Peggy Sue’s 50’s Diner ist eine Institution, ein liebevoll mit Kitsch und Filmmemorabilien vollgestopftes Lokal, in dem man saftige Burger – unser Favorit wird wohl immer der Buddy Holly Bacon Burger bleiben – und cremig-sahnige Milkshakes bekommt. Die Pommes Frites sind so gelockt wie die Haare von Dorothy aus Der Zauberer von Oz, an dem wohl Peggy Sues Herz hing, denn eine gelbe Ziegelsteinstraße führt den Besucher vom Eingang, an dem einem Elvis die Zukunft vorhersagt, tiefer hinein in diese Oase der Gastlichkeit. Die Kellnerinnen tragen mintgrüne Kittelschürzen, und im Garten tummeln sich Enten, Schildkröten und Dinosaurier. Es ist schön, dass sich manche Dinge nicht ändern, Peggy Sue’s 50’s Diner gehört dazu.

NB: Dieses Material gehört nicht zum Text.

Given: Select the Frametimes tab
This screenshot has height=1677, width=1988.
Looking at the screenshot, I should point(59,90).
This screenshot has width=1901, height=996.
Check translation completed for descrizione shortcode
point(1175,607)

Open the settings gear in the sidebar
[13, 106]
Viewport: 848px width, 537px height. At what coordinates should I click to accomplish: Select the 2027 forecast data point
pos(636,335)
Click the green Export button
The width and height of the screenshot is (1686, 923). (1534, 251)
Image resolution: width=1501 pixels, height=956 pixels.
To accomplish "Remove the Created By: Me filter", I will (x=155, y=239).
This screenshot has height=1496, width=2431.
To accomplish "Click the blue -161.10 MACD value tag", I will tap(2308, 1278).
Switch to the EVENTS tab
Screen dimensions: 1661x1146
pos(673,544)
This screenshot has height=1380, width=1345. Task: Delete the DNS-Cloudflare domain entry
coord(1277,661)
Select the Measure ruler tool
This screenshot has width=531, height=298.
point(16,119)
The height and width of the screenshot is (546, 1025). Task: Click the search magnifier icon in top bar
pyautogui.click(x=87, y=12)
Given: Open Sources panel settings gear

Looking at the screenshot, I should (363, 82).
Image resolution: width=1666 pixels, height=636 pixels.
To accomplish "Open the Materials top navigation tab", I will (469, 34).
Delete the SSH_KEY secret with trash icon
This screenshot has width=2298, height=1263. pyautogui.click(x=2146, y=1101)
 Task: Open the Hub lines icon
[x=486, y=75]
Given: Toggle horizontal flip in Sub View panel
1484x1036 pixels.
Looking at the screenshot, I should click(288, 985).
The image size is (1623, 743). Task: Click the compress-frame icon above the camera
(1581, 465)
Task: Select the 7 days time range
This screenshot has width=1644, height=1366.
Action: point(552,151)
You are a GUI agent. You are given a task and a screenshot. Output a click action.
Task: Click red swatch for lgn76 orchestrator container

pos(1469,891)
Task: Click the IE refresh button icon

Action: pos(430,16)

Erfrischt und gestärkt ging es weiter nach Las Vegas, das irgendwie nicht näher zu rücken schien. Um uns die Beine zu vertreten, haben wir noch einmal Rast in Baker gemacht, das größte Thermometer der Welt besichtigt und kurz überlegt, ob wir Alien Beef Jerky probieren sollten. Ich bin mir nicht sicher, ob sie einem weismachen wollen, dass das Fleisch von Aliens stammt, oder vielmehr, dass es von ihnen hergestellt wird. Beides klingt nicht wirklich verlockend, und da ich noch nie ein Fan von Trockenfleisch war, habe ich dankend darauf verzichtet. Aber man muss das konsequente Marketing der Betreiber definitiv bewundern. Am späten Nachmittag erreichten wir dann endlich Las Vegas. Aber das ist eine andere Geschichte und wird ein anderes Mal erzählt werden.